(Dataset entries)

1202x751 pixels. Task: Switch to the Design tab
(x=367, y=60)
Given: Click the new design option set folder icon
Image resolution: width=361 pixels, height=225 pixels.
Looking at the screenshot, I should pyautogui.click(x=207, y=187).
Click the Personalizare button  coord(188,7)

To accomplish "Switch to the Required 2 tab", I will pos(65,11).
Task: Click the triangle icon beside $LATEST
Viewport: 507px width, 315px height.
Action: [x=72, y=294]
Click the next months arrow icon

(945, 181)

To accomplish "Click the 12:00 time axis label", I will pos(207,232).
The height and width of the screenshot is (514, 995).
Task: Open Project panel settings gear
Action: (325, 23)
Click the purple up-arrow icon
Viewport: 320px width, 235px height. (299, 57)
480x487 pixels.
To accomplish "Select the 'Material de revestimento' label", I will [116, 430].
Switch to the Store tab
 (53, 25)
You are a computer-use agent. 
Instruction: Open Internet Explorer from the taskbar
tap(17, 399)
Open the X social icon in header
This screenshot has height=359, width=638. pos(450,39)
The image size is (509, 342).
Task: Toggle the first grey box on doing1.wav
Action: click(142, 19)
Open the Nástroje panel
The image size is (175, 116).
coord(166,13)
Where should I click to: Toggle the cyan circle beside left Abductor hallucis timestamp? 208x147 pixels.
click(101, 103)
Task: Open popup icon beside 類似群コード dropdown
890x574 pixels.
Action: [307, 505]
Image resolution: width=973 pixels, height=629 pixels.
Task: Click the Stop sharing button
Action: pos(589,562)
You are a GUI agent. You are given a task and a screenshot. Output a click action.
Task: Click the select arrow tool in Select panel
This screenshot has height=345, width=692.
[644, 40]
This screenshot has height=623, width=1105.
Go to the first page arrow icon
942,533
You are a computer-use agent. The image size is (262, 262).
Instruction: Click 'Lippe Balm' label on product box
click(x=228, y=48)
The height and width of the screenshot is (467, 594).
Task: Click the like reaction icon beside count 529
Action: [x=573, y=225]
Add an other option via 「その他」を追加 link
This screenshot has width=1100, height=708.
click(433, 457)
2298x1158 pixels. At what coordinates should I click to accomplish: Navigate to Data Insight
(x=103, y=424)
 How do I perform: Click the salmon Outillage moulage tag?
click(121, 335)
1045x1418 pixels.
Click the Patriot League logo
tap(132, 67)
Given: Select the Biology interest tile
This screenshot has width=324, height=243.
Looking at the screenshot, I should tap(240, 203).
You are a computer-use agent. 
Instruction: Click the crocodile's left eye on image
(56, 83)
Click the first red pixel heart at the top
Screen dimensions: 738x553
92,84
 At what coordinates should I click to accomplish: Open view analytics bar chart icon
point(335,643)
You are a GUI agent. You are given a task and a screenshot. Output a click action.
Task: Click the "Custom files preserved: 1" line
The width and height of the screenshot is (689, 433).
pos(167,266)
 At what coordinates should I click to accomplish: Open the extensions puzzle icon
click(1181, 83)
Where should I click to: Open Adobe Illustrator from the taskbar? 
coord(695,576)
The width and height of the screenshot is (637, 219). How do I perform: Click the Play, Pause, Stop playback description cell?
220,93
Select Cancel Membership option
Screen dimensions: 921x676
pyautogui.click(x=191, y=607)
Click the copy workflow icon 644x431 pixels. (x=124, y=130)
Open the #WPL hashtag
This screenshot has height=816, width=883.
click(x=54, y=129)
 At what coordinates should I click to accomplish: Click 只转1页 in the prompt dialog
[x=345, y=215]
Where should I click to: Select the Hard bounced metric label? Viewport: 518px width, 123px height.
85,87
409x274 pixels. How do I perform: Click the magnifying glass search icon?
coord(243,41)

Work to complete
The records shown above must be returned in full, exactly as written.

Reply to the exercise
1202x751 pixels. Task: Switch to the Design tab
(x=367, y=60)
Given: Click the new design option set folder icon
Image resolution: width=361 pixels, height=225 pixels.
Looking at the screenshot, I should pyautogui.click(x=207, y=187).
Click the Personalizare button  coord(188,7)

To accomplish "Switch to the Required 2 tab", I will pos(65,11).
Task: Click the triangle icon beside $LATEST
Viewport: 507px width, 315px height.
Action: [x=72, y=294]
Click the next months arrow icon

(945, 181)

To accomplish "Click the 12:00 time axis label", I will pos(207,232).
The height and width of the screenshot is (514, 995).
Task: Open Project panel settings gear
Action: (325, 23)
Click the purple up-arrow icon
Viewport: 320px width, 235px height. (299, 57)
480x487 pixels.
To accomplish "Select the 'Material de revestimento' label", I will [116, 430].
Switch to the Store tab
 (53, 25)
You are a computer-use agent. 
Instruction: Open Internet Explorer from the taskbar
tap(17, 399)
Open the X social icon in header
This screenshot has height=359, width=638. pos(450,39)
The image size is (509, 342).
Task: Toggle the first grey box on doing1.wav
Action: click(142, 19)
Open the Nástroje panel
The image size is (175, 116).
coord(166,13)
Where should I click to: Toggle the cyan circle beside left Abductor hallucis timestamp? 208x147 pixels.
click(101, 103)
Task: Open popup icon beside 類似群コード dropdown
890x574 pixels.
Action: [307, 505]
Image resolution: width=973 pixels, height=629 pixels.
Task: Click the Stop sharing button
Action: pos(589,562)
You are a GUI agent. You are given a task and a screenshot. Output a click action.
Task: Click the select arrow tool in Select panel
This screenshot has height=345, width=692.
[644, 40]
This screenshot has height=623, width=1105.
Go to the first page arrow icon
942,533
You are a computer-use agent. The image size is (262, 262).
Instruction: Click 'Lippe Balm' label on product box
click(x=228, y=48)
The height and width of the screenshot is (467, 594).
Task: Click the like reaction icon beside count 529
Action: [x=573, y=225]
Add an other option via 「その他」を追加 link
This screenshot has width=1100, height=708.
click(433, 457)
2298x1158 pixels. At what coordinates should I click to accomplish: Navigate to Data Insight
(x=103, y=424)
 How do I perform: Click the salmon Outillage moulage tag?
click(121, 335)
1045x1418 pixels.
Click the Patriot League logo
tap(132, 67)
Given: Select the Biology interest tile
This screenshot has width=324, height=243.
Looking at the screenshot, I should tap(240, 203).
You are a computer-use agent. 
Instruction: Click the crocodile's left eye on image
(56, 83)
Click the first red pixel heart at the top
Screen dimensions: 738x553
92,84
 At what coordinates should I click to accomplish: Open view analytics bar chart icon
point(335,643)
You are a GUI agent. You are given a task and a screenshot. Output a click action.
Task: Click the "Custom files preserved: 1" line
The width and height of the screenshot is (689, 433).
pos(167,266)
 At what coordinates should I click to accomplish: Open the extensions puzzle icon
click(1181, 83)
Where should I click to: Open Adobe Illustrator from the taskbar? 
coord(695,576)
The width and height of the screenshot is (637, 219). How do I perform: Click the Play, Pause, Stop playback description cell?
220,93
Select Cancel Membership option
Screen dimensions: 921x676
pyautogui.click(x=191, y=607)
Click the copy workflow icon 644x431 pixels. (x=124, y=130)
Open the #WPL hashtag
This screenshot has height=816, width=883.
click(x=54, y=129)
 At what coordinates should I click to accomplish: Click 只转1页 in the prompt dialog
[x=345, y=215]
Where should I click to: Select the Hard bounced metric label? Viewport: 518px width, 123px height.
85,87
409x274 pixels. How do I perform: Click the magnifying glass search icon?
coord(243,41)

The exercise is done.